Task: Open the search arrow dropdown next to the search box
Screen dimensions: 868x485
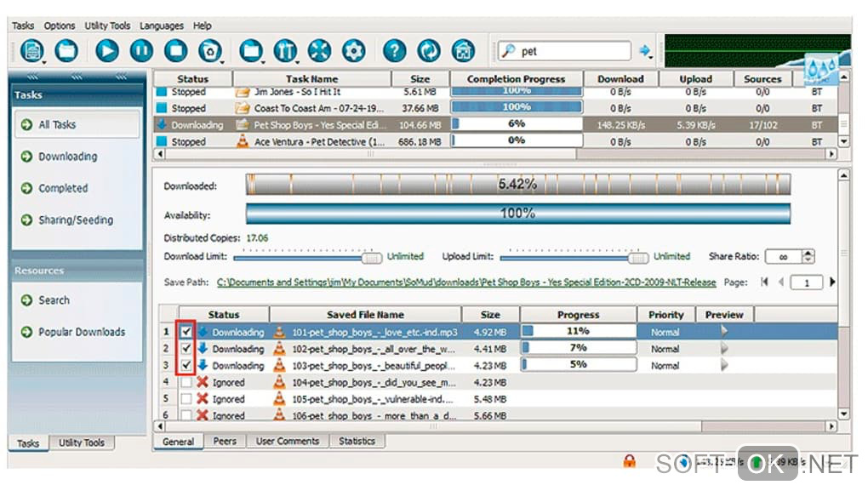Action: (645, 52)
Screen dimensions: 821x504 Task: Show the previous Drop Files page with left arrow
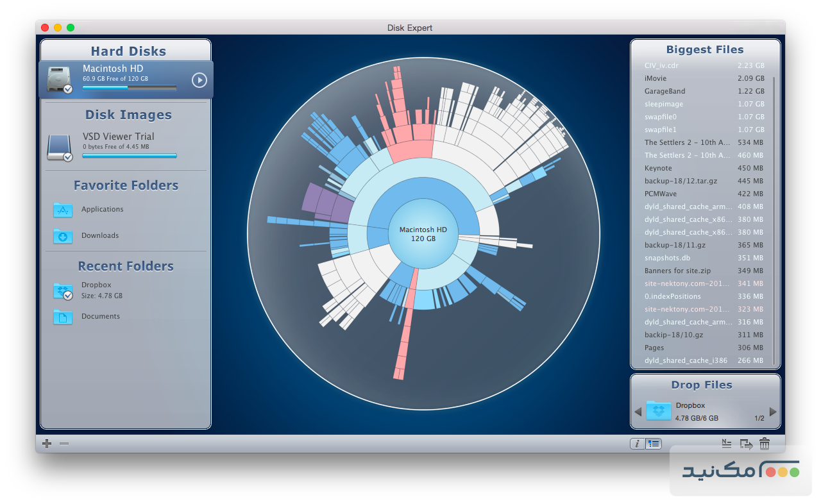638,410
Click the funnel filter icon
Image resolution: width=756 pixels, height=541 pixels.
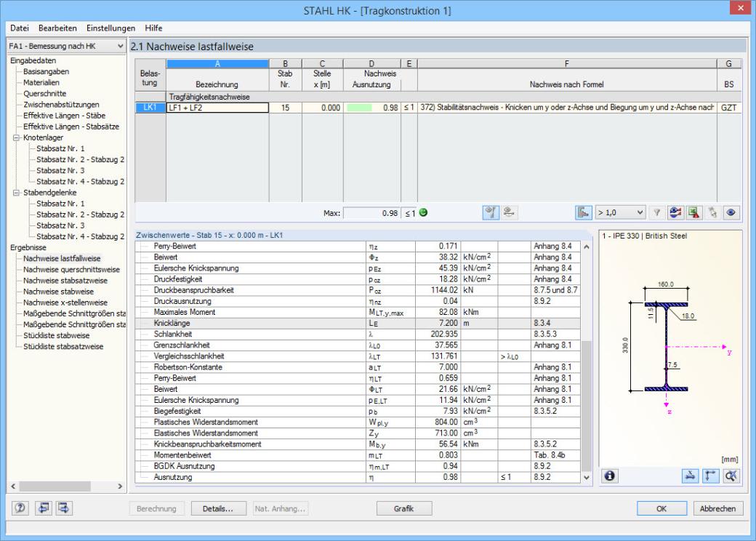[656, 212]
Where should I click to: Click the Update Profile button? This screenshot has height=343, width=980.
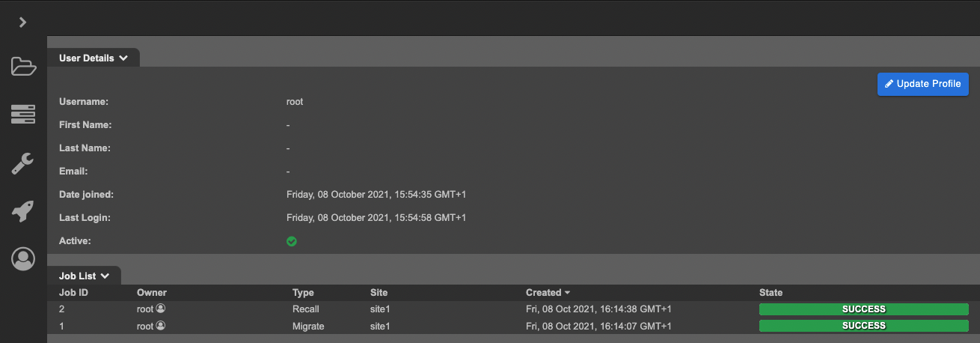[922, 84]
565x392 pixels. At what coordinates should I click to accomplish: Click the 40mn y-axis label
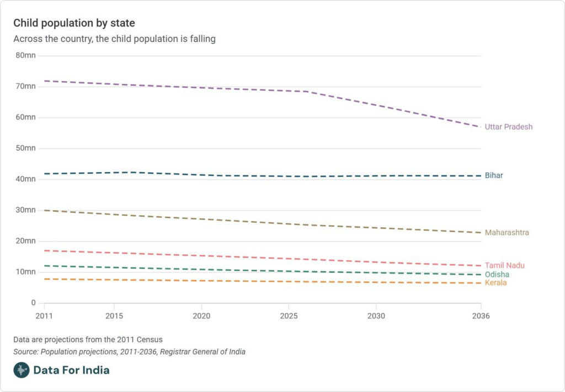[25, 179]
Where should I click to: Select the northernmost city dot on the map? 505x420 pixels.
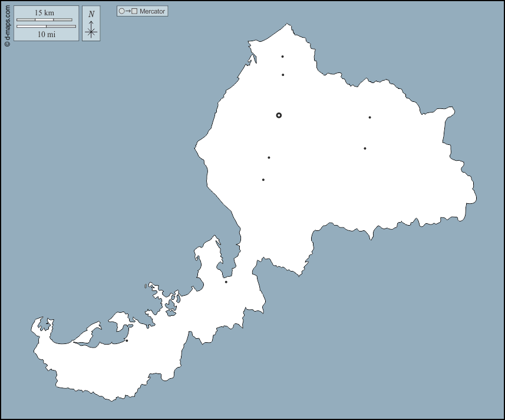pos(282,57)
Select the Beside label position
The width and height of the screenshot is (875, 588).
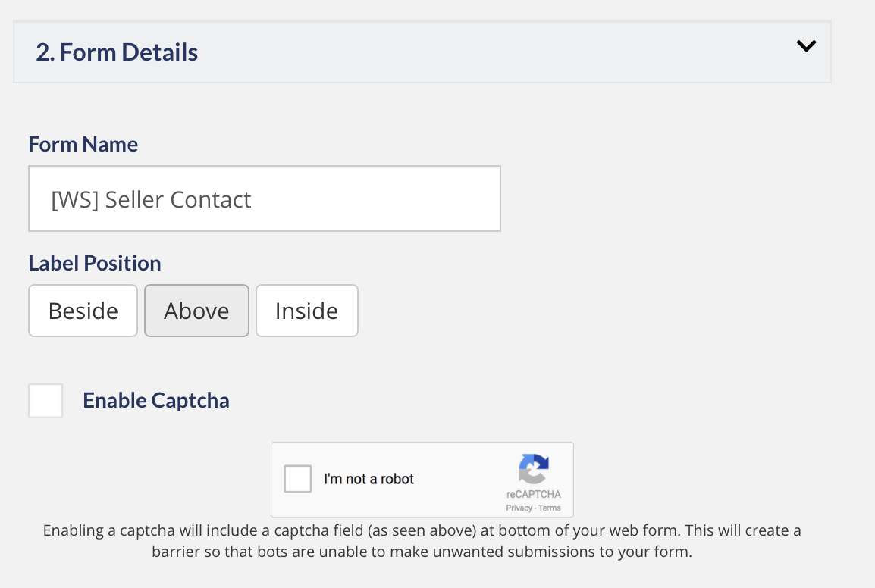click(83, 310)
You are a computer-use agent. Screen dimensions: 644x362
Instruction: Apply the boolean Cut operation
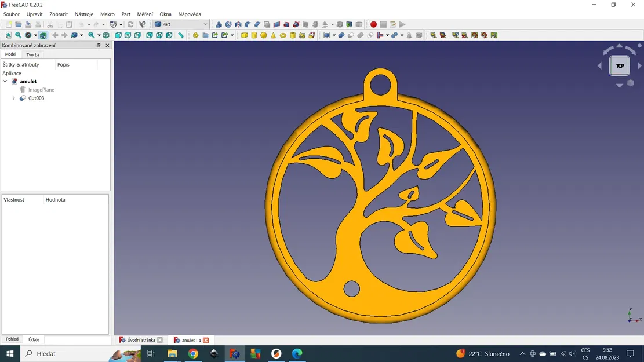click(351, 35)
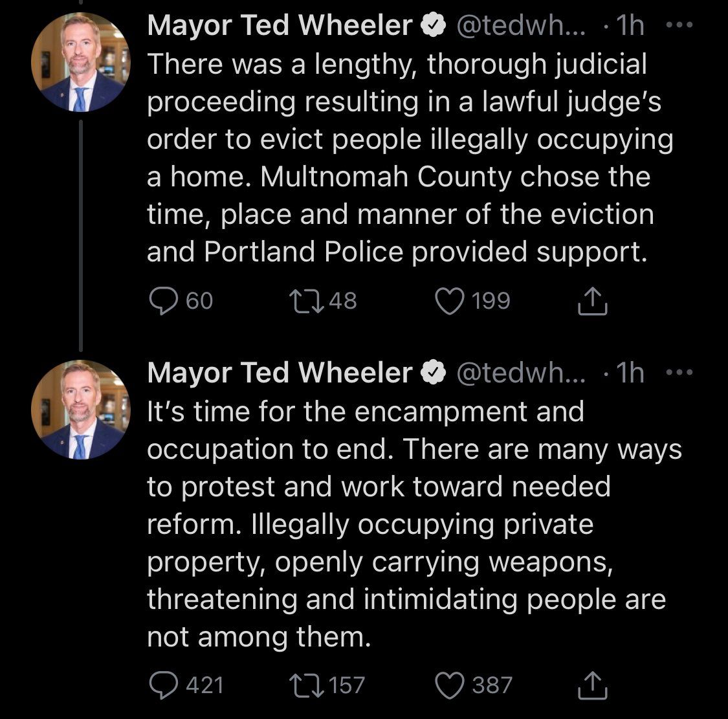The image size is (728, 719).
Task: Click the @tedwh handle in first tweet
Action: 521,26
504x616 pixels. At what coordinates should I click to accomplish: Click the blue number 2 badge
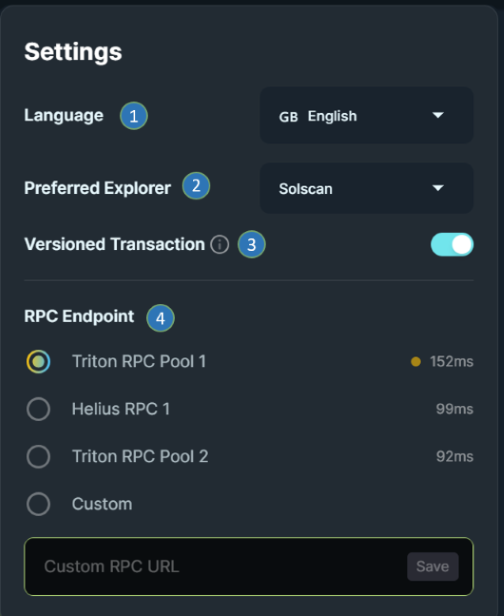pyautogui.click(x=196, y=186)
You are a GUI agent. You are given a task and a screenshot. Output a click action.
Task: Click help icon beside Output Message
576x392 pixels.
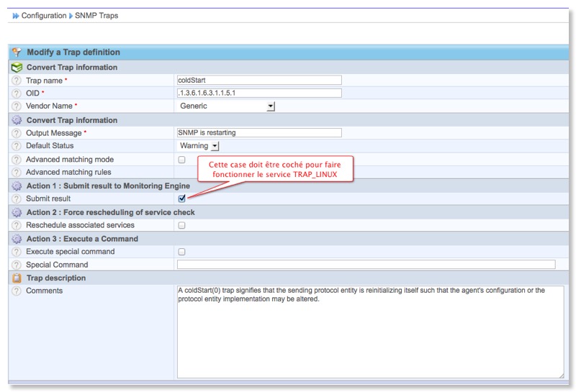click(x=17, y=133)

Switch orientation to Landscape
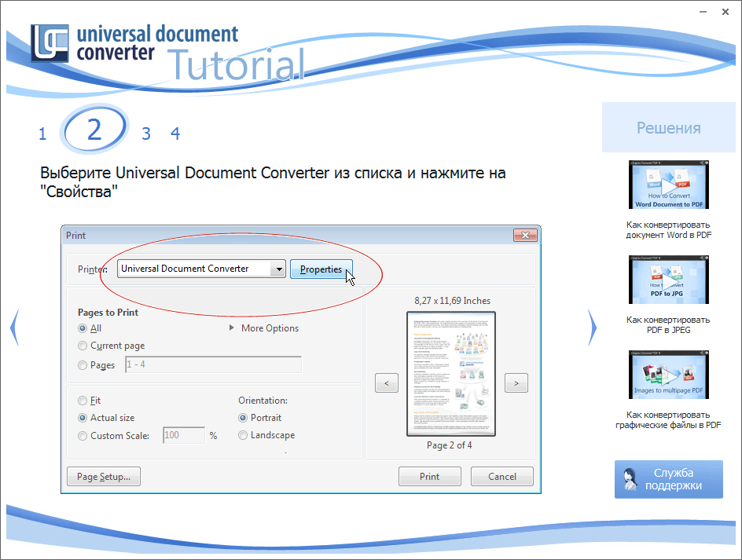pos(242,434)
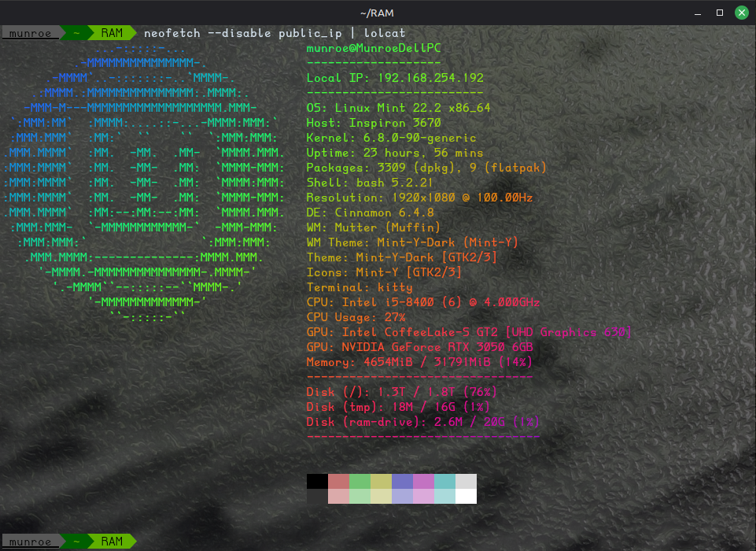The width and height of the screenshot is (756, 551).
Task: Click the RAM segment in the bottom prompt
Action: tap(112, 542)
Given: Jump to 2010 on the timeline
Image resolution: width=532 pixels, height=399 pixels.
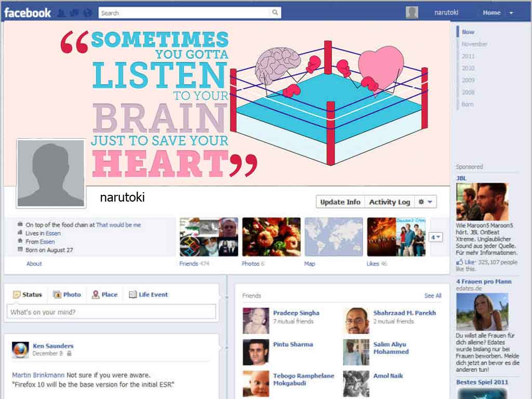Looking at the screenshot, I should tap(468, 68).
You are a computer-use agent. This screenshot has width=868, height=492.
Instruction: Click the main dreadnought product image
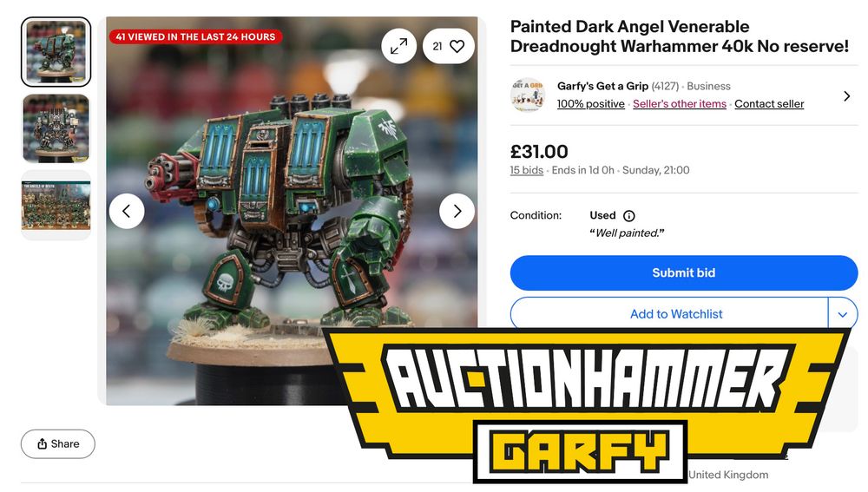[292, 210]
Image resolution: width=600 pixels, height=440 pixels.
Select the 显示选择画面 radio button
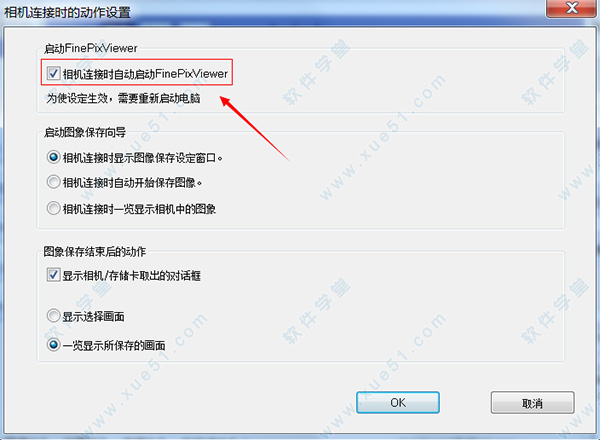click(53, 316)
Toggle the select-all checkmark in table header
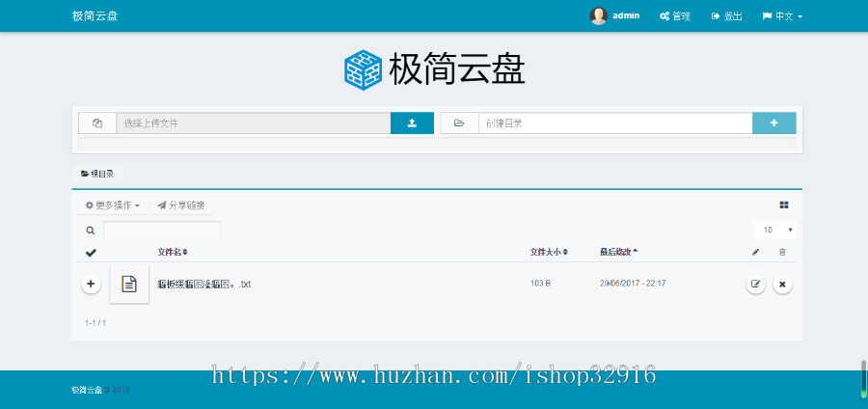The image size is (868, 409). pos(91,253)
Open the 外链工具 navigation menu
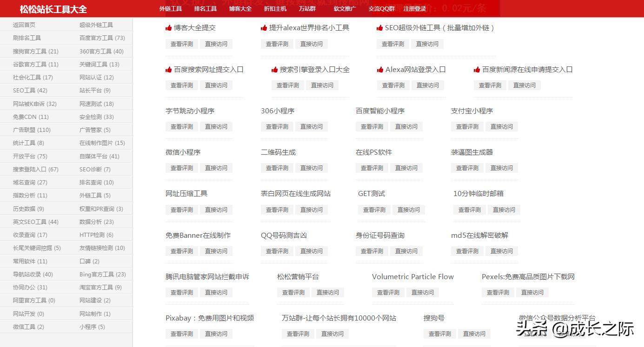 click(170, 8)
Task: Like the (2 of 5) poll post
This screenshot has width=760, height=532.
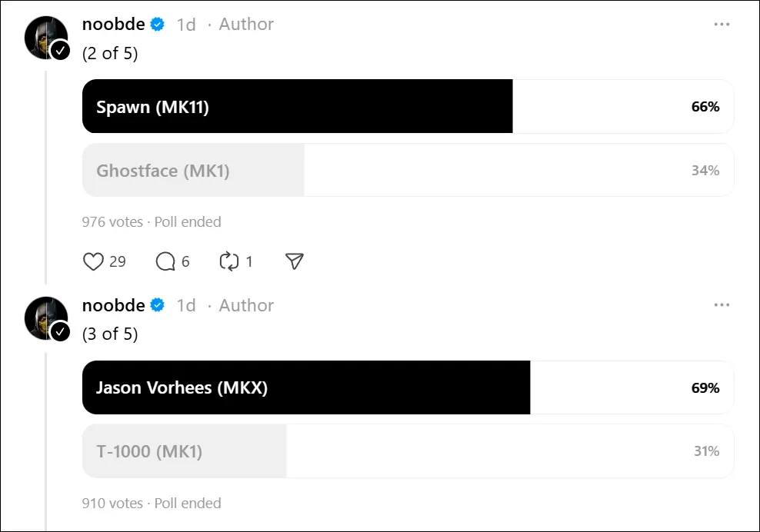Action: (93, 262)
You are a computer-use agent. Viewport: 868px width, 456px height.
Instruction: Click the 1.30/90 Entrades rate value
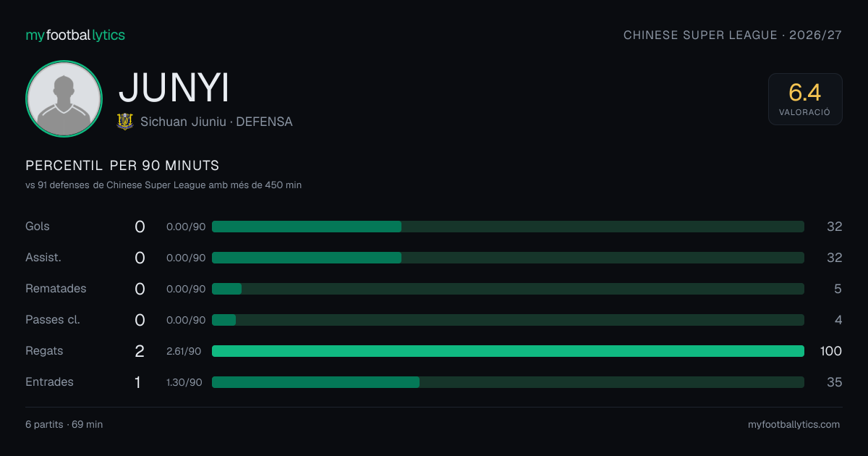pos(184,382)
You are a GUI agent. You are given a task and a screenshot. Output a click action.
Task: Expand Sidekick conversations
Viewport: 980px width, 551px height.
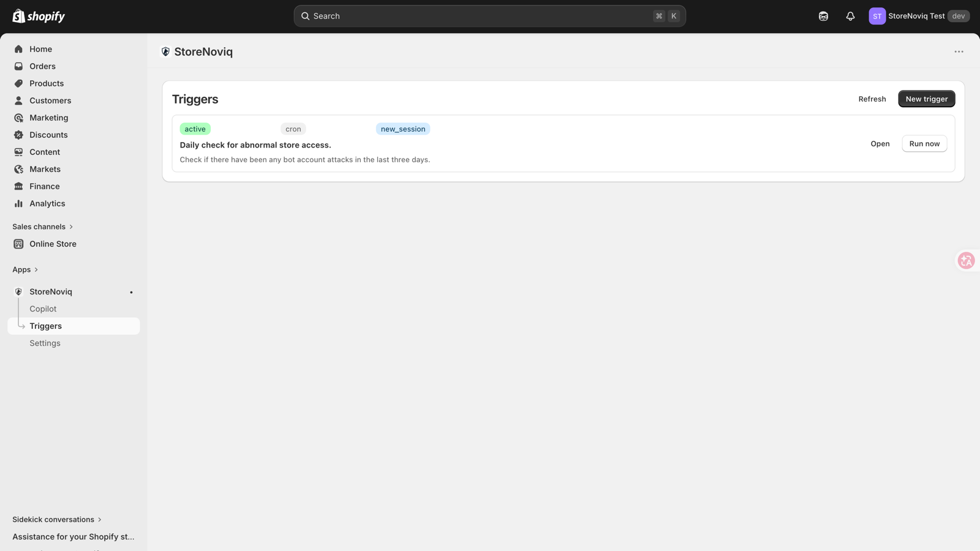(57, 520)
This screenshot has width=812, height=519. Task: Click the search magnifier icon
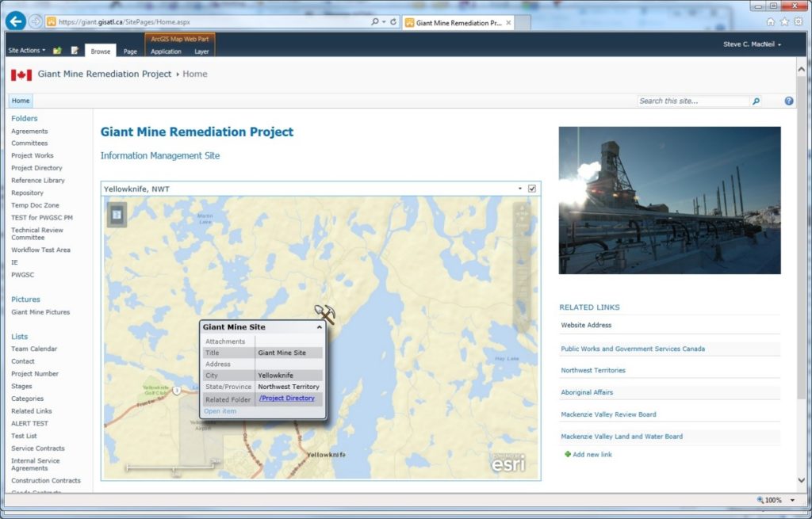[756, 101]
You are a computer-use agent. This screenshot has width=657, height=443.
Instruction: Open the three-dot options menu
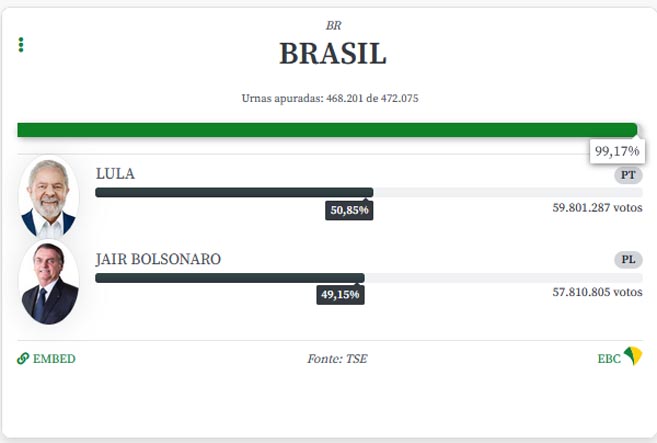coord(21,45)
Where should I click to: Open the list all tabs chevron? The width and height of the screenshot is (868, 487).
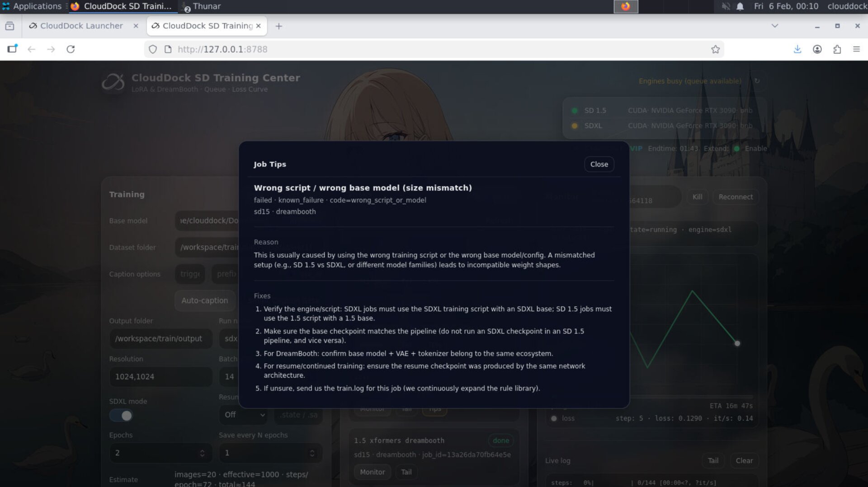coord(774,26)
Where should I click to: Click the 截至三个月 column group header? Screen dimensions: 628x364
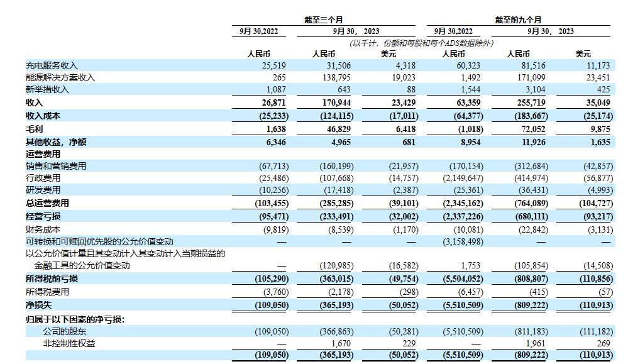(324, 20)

# DIRECTIONS FOR THIS TASK
The line that contains "576x392 pixels." opens the part to copy, and the last line of the records closes it; set down those lines exactly, pictures excluded.

# ANSWER FOR THE TASK
576x392 pixels.
click(x=17, y=133)

Switch orientation to Landscape
pos(242,434)
The width and height of the screenshot is (756, 551).
Task: Click the RAM segment in the bottom prompt
Action: tap(112, 542)
Given: Jump to 2010 on the timeline
Image resolution: width=532 pixels, height=399 pixels.
Looking at the screenshot, I should tap(468, 68).
You are a computer-use agent. This screenshot has width=868, height=492.
Instruction: Click the main dreadnought product image
[292, 210]
Image resolution: width=600 pixels, height=440 pixels.
Select the 显示选择画面 radio button
click(53, 316)
Toggle the select-all checkmark in table header
The image size is (868, 409). pos(91,253)
Open the 外链工具 navigation menu
 click(170, 8)
Task: Like the (2 of 5) poll post
This screenshot has width=760, height=532.
Action: (93, 262)
You are a computer-use agent. Viewport: 868px width, 456px height.
Instruction: Click the 1.30/90 Entrades rate value
pos(184,382)
You are a GUI agent. You are given a task and a screenshot. Output a click action.
Task: Expand Sidekick conversations
Viewport: 980px width, 551px height.
(57, 520)
This screenshot has width=812, height=519. Task: Click the search magnifier icon
[756, 101]
You are a computer-use agent. This screenshot has width=657, height=443.
Instruction: Open the three-dot options menu
coord(21,45)
Where should I click to: Open the list all tabs chevron? The width and height of the screenshot is (868, 487).
coord(774,26)
Where should I click to: Click the 截至三个月 column group header? Screen dimensions: 628x364
(324, 20)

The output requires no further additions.